La Suède offre une voie possible. Alors que ce pays fermait encore des réacteurs sur la période récente, il semble décidé à en construire plus d’une dizaine dans le but d’assurer l’électrification du pays. Berlin pourrait-elle s’en inspirer ? “Le 27 février 2022, trois jours après le début de l’invasion russe en Ukraine, le chancelier Olaf Scholz a prononcé un discours novateur devant le Parlement. Les principaux tabous de la politique nationale d’après-guerre, tels que la remilitarisation ou la confrontation avec la Russie, ont été balayés. En peu de temps, les décisions d’acheter des drones et de satisfaire à l’exigence de l’Otan selon laquelle 2 % du PIB doivent être consacrés aux dépenses militaires sont devenues une évidence. Il serait donc logique de penser que l’aversion de l’Allemagne pour l’énergie nucléaire pourrait être le prochain domino à tomber”, détaille Sudha David-Wilp.

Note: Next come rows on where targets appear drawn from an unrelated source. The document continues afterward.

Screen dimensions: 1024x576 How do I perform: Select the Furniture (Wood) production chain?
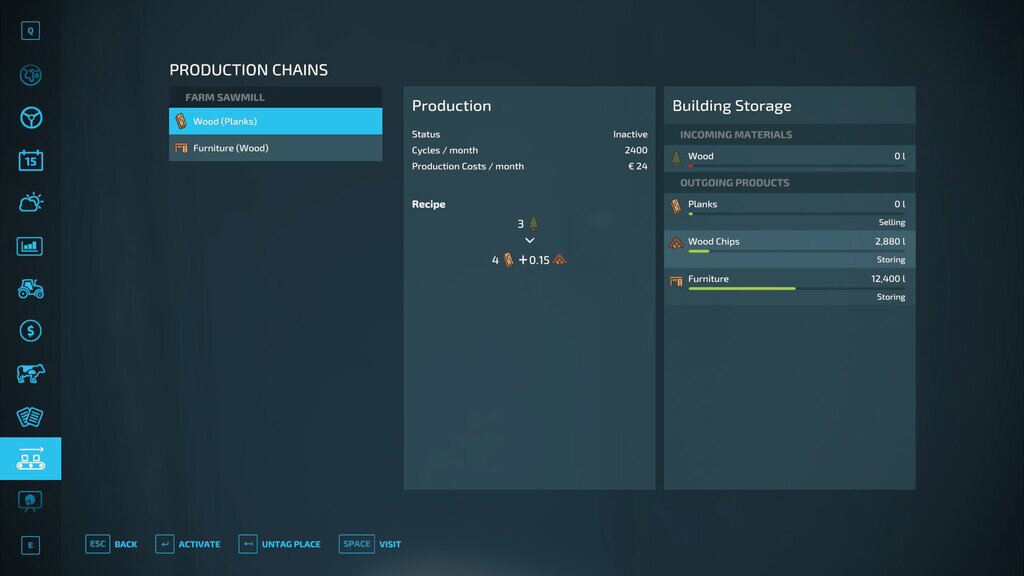[x=275, y=148]
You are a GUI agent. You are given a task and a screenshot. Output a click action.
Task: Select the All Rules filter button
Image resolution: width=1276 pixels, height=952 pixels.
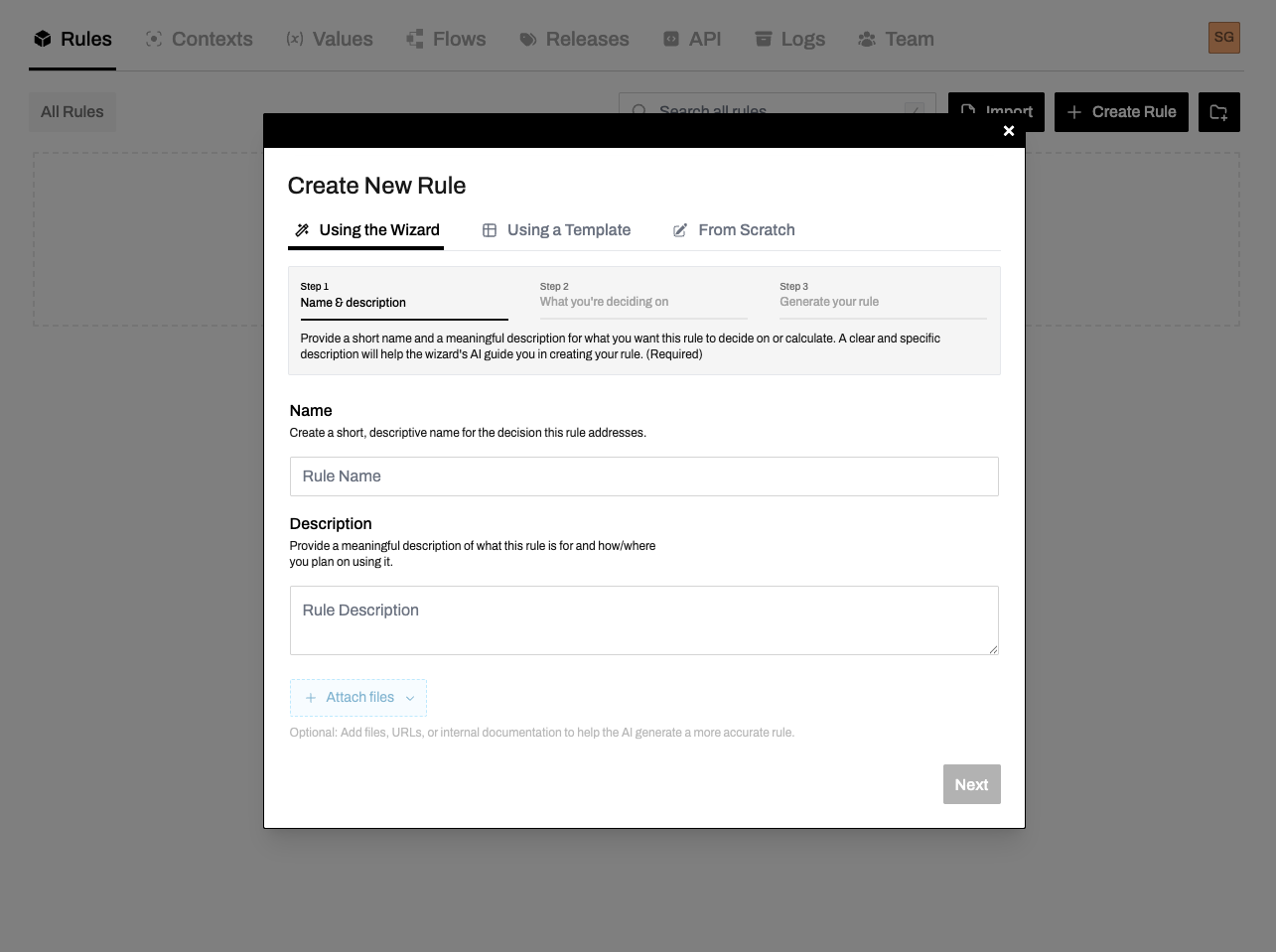71,111
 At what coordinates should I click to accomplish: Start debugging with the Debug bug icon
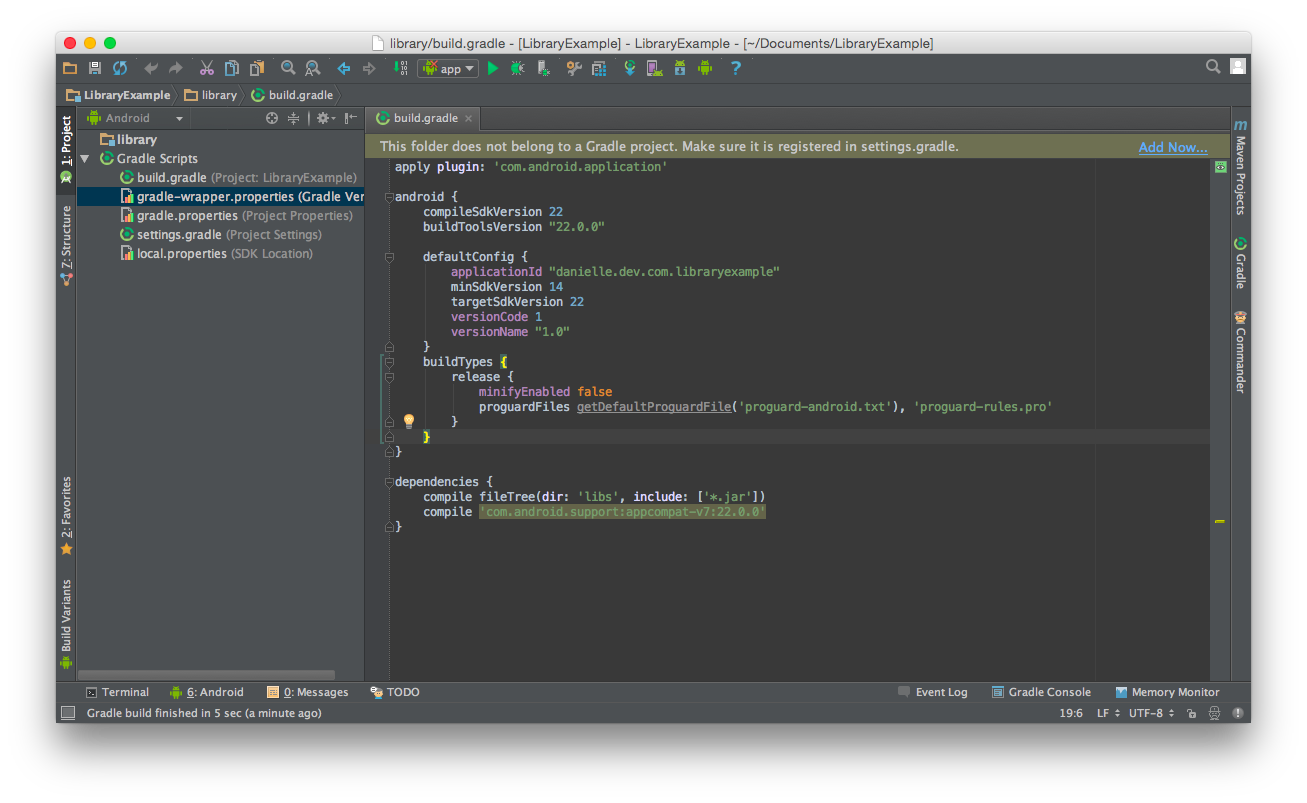point(517,68)
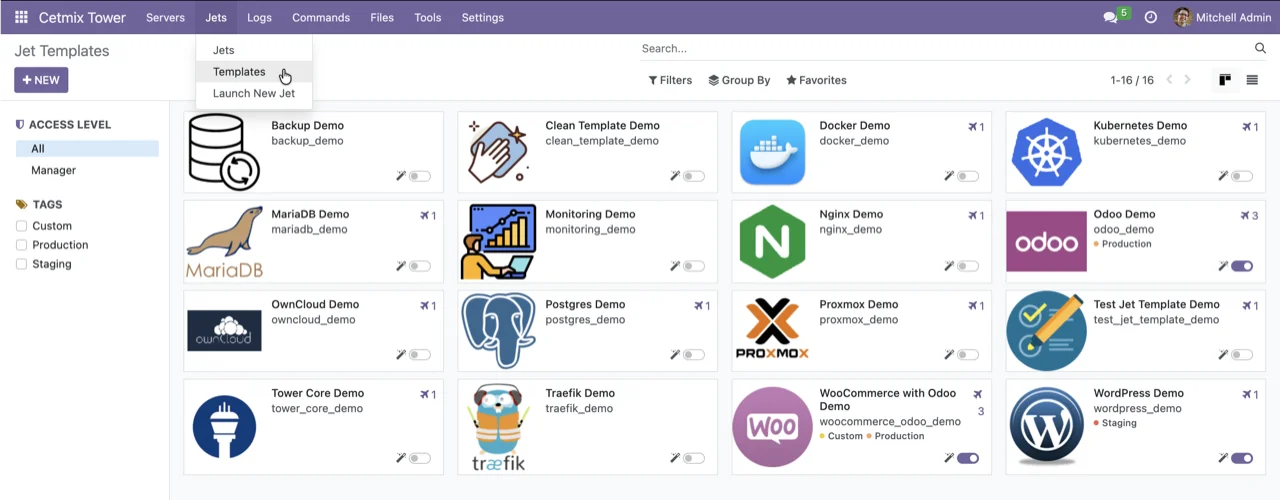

Pour l’heure, seule la fusion nucléaire – une technologie non mature visant à reproduire sur Terre les réactions en chaîne présentes à la surface du Soleil – fait partie de la feuille de route du gouvernement. Il y a sans doute l’espoir chez une partie des Allemands de faire un saut technologique vers des réacteurs plus efficaces que les modèles actuels. Sauf que la fusion ne sera pas opérationnelle avant plusieurs décennies… si elle parvient à voir le jour. “La fusion est un vieux serpent de mer. Penser qu’on va réussir à alimenter les sites pétrochimiques allemands avec la fusion, c’est se mettre le doigt dans l’œil. Et penser qu’on va les alimenter avec des panneaux solaires, c’est la même chose”, estime Yves Desbazeille.
“La seule chose que l’on pourrait envisager à un moment donné est de se tourner vers les réacteurs de petite taille (SMR) pour l’approvisionnement de l’industrie, après des années de déclin économique”, pronostique Nicolas Wendler. Avec un tel scénario, un soutien important de l’État, à travers des procédures d’autorisation et de développement accélérées, serait envisageable. Mais dans tous les cas, on resterait loin d’une véritable relance. Les pronucléaires vont devoir se faire une raison.